When valid_code_prefix_length
returns zero, only the first line is
moved as such, the flag set to indicate that it is not code.
Eventually, all lines will have been moved from @lines
to @output
,
identified either as code or not.
Let’s continue, looking next at valid_code_prefix_length
:
# returns the maximum number of lines (contiguous from
# the start) that are valid ruby
def valid_code_prefix_length lines
max_valid_lines = 0
code = ""
lines.each_with_index do |line, index|
code << line
code << "\n"
if valid_syntax? code
max_valid_lines = index + 1
end
end
return max_valid_lines
end
valid_code_prefix_length
takes as input an array of lines; in this
case, the input data we are processing. Adding a line at a time to
local variable code
, it calls valid_syntax?
to make a guess as to
whether code
is truly code. The loop (each_with_index
) continues
in this fashion, increasing max_valid_lines
each time around, until
valid_syntax?
returns false. At that time, max_valid_lines
is
returned, indicating how many adjacent lines of code were found.

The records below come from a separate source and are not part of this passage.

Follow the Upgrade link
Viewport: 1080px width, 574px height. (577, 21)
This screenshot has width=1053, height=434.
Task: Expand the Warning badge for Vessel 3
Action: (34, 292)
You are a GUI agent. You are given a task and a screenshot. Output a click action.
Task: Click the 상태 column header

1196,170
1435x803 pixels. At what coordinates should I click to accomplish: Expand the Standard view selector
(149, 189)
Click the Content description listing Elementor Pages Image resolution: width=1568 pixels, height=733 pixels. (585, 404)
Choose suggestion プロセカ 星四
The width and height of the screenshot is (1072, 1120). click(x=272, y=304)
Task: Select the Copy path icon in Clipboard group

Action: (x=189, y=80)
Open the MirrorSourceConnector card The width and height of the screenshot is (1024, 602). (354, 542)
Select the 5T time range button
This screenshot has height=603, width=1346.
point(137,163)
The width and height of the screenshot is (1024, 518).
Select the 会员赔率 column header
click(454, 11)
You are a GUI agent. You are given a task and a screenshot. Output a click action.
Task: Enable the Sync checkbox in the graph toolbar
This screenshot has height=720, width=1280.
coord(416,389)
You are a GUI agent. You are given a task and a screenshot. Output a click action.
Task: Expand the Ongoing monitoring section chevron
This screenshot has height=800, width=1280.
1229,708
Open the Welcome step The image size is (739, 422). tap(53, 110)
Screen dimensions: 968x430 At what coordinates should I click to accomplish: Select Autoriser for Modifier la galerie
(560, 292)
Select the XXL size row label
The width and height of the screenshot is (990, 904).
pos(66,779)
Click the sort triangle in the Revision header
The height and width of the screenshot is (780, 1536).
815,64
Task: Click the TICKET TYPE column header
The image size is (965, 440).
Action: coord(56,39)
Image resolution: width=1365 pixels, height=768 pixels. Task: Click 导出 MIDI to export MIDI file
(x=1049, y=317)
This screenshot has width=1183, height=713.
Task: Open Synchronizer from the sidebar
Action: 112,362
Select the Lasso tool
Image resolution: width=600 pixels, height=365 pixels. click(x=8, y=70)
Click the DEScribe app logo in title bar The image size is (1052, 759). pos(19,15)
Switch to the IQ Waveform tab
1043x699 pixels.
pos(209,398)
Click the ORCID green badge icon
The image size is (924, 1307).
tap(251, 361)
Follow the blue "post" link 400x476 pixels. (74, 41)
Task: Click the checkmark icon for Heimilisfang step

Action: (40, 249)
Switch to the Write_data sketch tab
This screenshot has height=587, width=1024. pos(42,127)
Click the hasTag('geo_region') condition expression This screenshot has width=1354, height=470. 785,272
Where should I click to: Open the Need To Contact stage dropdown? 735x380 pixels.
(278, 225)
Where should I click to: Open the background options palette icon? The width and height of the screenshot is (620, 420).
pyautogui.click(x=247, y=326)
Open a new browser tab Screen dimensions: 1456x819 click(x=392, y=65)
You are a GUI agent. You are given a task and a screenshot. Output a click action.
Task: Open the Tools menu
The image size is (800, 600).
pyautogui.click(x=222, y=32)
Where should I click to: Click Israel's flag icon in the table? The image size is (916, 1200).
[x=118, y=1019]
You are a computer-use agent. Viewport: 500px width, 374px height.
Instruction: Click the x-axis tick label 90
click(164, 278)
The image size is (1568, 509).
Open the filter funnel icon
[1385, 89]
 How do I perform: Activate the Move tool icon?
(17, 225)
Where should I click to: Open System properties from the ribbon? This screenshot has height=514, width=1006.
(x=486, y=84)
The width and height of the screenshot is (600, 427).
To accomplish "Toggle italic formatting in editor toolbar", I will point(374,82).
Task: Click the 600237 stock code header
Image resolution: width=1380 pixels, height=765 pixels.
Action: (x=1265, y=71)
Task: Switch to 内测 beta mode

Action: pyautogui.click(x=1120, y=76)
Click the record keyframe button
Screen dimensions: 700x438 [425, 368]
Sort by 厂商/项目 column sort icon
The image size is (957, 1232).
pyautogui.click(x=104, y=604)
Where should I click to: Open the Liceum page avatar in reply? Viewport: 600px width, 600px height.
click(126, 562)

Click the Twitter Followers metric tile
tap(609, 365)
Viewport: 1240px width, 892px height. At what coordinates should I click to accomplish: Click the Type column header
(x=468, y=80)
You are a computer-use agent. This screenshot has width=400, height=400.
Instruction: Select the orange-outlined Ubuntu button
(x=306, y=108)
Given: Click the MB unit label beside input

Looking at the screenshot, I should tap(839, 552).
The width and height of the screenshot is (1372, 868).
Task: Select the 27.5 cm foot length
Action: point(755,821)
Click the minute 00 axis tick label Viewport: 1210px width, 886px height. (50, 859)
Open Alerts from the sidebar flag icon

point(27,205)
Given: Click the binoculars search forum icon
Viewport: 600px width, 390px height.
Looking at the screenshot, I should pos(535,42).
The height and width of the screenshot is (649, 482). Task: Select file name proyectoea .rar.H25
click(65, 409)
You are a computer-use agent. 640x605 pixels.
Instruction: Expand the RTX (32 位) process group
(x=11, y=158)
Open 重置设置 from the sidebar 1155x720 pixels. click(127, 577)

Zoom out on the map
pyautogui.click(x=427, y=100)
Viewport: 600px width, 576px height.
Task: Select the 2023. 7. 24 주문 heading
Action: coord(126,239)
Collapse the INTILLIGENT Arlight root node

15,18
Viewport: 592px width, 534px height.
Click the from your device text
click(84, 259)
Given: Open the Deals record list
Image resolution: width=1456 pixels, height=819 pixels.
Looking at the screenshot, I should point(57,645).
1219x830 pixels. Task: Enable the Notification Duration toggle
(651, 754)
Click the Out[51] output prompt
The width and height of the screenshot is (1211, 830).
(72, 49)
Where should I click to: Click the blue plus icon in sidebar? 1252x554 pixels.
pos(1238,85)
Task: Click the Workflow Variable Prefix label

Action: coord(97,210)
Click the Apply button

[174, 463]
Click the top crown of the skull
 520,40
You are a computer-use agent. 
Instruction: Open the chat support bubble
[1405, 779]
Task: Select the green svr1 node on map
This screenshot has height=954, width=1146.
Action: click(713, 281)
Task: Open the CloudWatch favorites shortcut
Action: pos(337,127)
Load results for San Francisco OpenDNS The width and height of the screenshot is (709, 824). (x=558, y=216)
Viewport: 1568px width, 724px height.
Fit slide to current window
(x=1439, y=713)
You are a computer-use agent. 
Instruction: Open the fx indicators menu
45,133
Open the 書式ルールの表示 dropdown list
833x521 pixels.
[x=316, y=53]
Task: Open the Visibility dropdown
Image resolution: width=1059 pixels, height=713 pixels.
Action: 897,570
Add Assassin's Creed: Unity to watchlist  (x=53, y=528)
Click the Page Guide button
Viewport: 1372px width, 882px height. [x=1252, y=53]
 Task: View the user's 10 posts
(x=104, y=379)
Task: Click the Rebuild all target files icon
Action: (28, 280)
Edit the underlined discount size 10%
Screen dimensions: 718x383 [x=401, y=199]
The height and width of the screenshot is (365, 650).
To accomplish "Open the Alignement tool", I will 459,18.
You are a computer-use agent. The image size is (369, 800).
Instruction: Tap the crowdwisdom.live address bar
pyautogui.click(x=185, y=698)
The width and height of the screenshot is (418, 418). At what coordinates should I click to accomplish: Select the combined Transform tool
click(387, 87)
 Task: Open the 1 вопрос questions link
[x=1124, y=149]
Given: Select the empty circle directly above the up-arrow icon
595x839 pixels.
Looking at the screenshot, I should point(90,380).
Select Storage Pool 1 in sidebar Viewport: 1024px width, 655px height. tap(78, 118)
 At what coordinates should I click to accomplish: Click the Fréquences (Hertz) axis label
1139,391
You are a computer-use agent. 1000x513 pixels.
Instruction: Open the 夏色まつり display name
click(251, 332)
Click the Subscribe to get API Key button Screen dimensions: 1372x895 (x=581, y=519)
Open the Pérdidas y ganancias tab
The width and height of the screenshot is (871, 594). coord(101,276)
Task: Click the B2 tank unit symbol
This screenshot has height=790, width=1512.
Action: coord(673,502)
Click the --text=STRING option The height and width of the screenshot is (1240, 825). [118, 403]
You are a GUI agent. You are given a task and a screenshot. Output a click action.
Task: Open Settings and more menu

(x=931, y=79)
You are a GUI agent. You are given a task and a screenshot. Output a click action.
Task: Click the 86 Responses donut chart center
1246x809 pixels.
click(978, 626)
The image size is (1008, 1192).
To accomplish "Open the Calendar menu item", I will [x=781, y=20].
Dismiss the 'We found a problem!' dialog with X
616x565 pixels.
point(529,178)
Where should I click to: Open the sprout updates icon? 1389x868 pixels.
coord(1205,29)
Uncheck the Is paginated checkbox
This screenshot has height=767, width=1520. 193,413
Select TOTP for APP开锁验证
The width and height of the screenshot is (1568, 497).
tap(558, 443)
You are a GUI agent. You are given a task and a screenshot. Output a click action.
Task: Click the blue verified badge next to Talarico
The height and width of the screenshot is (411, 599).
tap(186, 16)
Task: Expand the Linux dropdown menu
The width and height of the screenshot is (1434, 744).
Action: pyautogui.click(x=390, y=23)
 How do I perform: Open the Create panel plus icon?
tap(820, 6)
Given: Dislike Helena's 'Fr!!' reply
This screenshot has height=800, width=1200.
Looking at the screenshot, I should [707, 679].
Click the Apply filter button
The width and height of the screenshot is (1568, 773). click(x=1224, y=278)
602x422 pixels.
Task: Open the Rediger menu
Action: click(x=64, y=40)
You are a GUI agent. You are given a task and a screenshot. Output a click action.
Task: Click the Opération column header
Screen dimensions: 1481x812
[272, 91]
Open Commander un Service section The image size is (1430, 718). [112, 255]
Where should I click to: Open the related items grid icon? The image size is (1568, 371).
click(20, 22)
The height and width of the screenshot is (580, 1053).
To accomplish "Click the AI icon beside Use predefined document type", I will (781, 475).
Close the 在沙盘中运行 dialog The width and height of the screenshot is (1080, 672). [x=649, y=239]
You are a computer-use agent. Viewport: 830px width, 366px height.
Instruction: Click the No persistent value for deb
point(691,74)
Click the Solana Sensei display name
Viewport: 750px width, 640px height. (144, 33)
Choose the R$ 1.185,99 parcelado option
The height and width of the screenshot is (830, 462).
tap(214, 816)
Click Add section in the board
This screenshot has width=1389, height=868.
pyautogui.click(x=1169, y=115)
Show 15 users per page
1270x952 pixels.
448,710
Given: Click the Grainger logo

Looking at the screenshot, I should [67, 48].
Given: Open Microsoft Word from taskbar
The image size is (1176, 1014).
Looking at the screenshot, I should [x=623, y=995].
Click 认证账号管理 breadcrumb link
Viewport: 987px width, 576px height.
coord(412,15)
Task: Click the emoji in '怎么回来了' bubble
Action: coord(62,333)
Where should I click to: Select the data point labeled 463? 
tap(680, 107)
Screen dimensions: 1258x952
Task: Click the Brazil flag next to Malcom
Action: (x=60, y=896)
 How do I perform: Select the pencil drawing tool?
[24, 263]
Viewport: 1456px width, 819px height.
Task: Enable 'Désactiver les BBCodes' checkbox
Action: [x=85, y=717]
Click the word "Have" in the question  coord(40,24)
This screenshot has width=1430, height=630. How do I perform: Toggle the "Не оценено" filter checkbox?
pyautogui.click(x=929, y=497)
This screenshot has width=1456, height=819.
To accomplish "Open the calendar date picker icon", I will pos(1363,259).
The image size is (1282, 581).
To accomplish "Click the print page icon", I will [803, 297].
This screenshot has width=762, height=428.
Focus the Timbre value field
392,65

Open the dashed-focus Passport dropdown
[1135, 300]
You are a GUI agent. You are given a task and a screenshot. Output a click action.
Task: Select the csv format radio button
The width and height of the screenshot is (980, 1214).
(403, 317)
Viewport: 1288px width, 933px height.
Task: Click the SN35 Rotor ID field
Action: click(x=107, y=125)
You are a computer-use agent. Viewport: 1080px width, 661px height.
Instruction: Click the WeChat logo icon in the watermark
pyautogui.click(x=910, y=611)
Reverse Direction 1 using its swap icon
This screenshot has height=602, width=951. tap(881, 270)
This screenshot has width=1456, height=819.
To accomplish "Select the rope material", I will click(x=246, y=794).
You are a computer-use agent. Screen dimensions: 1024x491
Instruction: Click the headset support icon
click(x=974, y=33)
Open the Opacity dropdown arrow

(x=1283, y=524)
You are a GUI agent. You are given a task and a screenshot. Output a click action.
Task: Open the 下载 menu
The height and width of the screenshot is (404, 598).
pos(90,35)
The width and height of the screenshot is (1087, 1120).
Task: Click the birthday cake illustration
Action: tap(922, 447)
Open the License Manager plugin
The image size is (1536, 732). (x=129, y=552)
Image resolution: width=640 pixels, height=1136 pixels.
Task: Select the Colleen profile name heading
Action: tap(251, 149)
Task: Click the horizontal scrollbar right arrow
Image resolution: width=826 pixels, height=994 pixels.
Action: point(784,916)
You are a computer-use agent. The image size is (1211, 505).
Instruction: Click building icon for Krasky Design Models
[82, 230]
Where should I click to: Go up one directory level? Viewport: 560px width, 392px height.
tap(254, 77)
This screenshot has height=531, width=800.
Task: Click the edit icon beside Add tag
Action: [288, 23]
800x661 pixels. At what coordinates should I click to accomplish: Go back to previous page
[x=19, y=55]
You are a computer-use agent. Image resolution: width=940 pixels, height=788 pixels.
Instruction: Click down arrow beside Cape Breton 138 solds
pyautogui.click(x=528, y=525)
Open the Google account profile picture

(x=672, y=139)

Finally, we get to valid_syntax?
, the core of Frederick’s code
identification.
def valid_syntax?(code)
io = StringIO.new
original_err, $stderr= $stderr, io
eval("BEGIN {return true}\n#{code}")
raise 'here'
rescue Exception
false
ensure
$stderr = original_err
return false if io.length > 0
end
The first bit here is to create a StringIO
object: an object that
acts like an IO
stream, but holds a string. This is assigned to
$stderr
(while the old value is simultaneously remembered in
original_err
). Reassigning $stderr
allows us to examine any errors
that occur when we call eval
on the next line. You can also see, at
the end of valid_syntax?
, that the original value of $stderr
is
restored, whether any error occurs or not.
So what is going on in that eval
? Obviously, the code to test is
included, but so is BEGIN { return true }
. I admit… I had to
search the manual for this one. What BEGIN
does is to evaluate its
block before anything else in the file (or, in this case, the string)
is evaluated. Since the block is simply return true
, the evaluation
exits before the argument is run.
What this means is that code
is parsed enough to be syntax checked,
but not actually executed. This, of course, matches Frederick’s
description in his submission. If the parse is successful, no
exceptions will be raised, and the { return true }
block will be
executed, causing valid_syntax?
to return true. If the parse fails,
an exception is thrown, which we see provides a return value of false.
(From what I understand, it seems there is some redundancy here…
both in the call to raise
and the check of io.length
… since the
evaluation should either immediately return true from a successful
parse, or it is not successful. Still, perhaps there are cases that
Frederick ran across that necessitates this pattern?)